Input data:
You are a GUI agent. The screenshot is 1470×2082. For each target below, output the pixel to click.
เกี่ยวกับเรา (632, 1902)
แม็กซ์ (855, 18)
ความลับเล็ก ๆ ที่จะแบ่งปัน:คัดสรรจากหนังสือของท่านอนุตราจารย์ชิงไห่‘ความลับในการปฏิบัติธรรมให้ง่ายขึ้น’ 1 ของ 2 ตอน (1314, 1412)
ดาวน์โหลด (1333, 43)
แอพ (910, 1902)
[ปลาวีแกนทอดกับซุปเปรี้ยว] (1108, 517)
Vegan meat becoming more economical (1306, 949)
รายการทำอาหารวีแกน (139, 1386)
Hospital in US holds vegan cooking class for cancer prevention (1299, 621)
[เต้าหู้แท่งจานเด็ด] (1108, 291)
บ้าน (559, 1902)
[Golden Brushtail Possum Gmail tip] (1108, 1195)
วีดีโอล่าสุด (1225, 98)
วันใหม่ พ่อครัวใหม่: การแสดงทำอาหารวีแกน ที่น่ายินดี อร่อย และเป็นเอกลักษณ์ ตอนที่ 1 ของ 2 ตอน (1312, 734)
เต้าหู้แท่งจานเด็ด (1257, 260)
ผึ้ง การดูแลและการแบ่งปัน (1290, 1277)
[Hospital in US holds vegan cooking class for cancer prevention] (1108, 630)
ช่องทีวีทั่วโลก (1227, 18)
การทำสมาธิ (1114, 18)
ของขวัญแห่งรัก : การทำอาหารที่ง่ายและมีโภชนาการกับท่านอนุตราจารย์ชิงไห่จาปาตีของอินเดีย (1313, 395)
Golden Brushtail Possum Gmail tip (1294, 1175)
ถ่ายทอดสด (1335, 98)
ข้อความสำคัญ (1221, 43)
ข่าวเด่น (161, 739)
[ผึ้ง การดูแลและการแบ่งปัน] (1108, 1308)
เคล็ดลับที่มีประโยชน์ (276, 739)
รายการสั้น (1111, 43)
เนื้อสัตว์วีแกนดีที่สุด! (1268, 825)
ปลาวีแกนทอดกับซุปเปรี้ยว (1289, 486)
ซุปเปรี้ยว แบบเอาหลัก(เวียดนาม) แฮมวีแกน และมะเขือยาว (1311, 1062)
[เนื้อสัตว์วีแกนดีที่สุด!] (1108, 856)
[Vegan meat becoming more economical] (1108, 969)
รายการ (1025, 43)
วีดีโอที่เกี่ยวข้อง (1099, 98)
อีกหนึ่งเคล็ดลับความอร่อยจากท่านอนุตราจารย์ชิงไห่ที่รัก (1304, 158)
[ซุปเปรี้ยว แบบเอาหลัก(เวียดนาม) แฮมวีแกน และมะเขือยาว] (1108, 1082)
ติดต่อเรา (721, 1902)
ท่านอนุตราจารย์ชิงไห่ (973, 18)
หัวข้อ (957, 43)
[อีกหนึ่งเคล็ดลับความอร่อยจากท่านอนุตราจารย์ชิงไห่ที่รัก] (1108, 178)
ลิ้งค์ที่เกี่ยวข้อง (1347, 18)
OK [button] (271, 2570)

Assignment:
Would you quote everything above from the line containing "[ผึ้ง การดูแลและการแบ่งปัน] (1108, 1308)" down to the line containing "[เนื้อสัตว์วีแกนดีที่สุด!] (1108, 856)"? Include both of those lines and nothing else.

Task output:
[ผึ้ง การดูแลและการแบ่งปัน] (1108, 1308)
เคล็ดลับที่มีประโยชน์ (276, 739)
รายการสั้น (1111, 43)
เนื้อสัตว์วีแกนดีที่สุด! (1268, 825)
ปลาวีแกนทอดกับซุปเปรี้ยว (1289, 486)
ซุปเปรี้ยว แบบเอาหลัก(เวียดนาม) แฮมวีแกน และมะเขือยาว (1311, 1062)
[เนื้อสัตว์วีแกนดีที่สุด!] (1108, 856)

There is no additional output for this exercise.